For further discussion, see this blog post/document from the World bank which says clustered SEs are not necessary (in OLS) unless sampling was conducted at the cluster-level and that econometricians often overuse them.
24.3 Number of clusters needed?
Needed number of clusters is not reall an assumption per se, but onwards!
Here is a quick FAQ:
Q: Why should you worry if the number of group is small?
A: With few clusters, estimation is hard just like having a small dataset with OLS. The variance parameters in particular are difficult. The standard errors can be wildly off.

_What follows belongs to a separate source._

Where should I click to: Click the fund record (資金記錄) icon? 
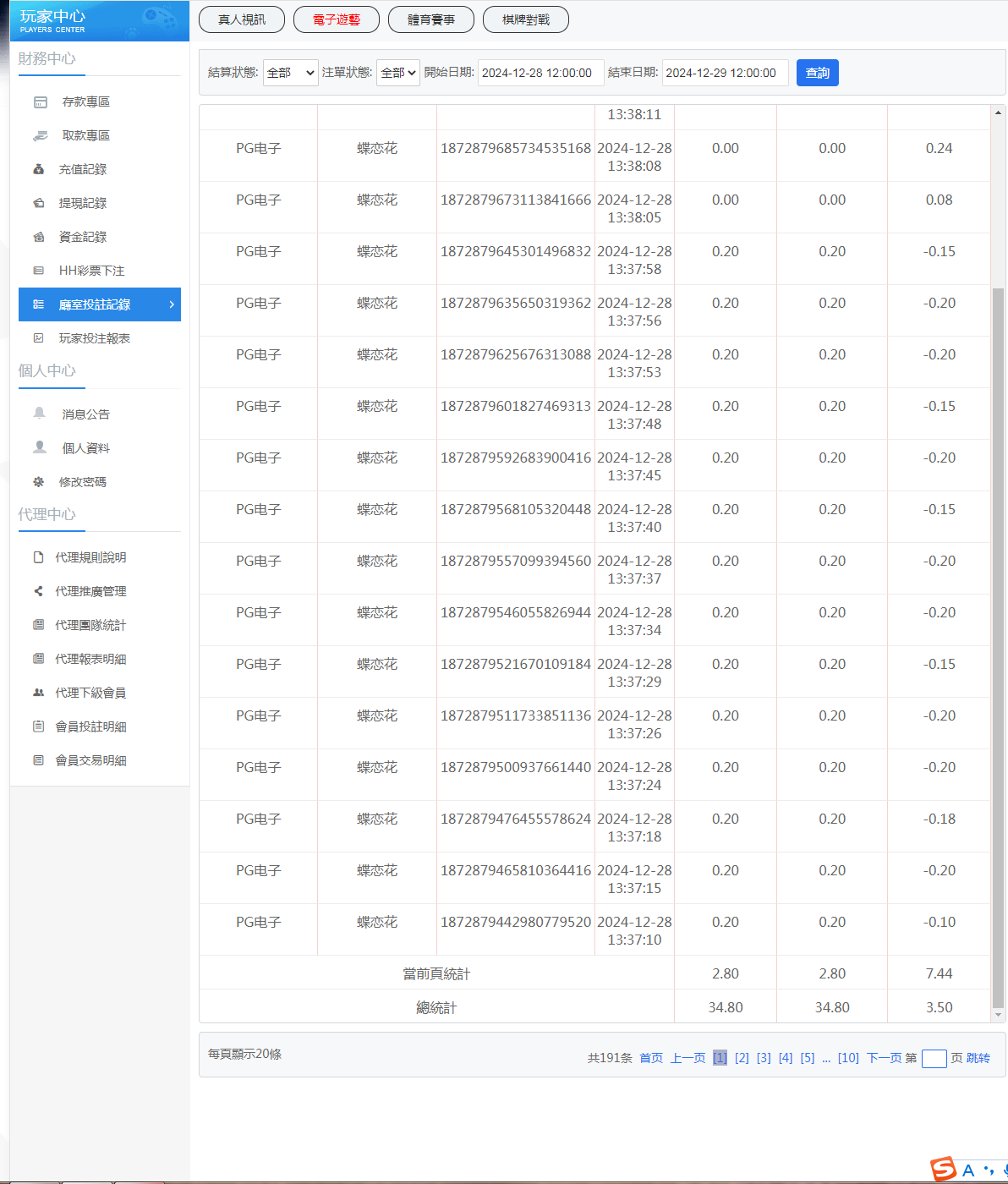(x=39, y=237)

Q: When you say “at least 20” you mean for the number of j’s, right?
A: Yes, number of clusters. Mostly Harmless Econometrics readers might recall a discussion of 42 clusters (8.2.3), which contributes to this debate of the appropriate number of level two units.
24.4 A note on testing assumptions
In this class we do not really talk about how to test these assumptions. In general, we usually test with plots, like with classic OLS. For example we can plot a histogram of the residuals and see if they are normally distributed. We can plot them vs. some covariate to check for heteroskedasticity as well.
Similarly, we can also plot a histogram of empirical bayes estimated random effects to see if they are normally distributed, or plot those against (level 2) covariates to check for heteroskedasticity.
You can also plot residuals by level two unit to look for heteroskedasticity. Make a boxplot for each level two unit and see if they are all the same size (roughly).
See Raudenbush and Bryk for more discussion of what to check.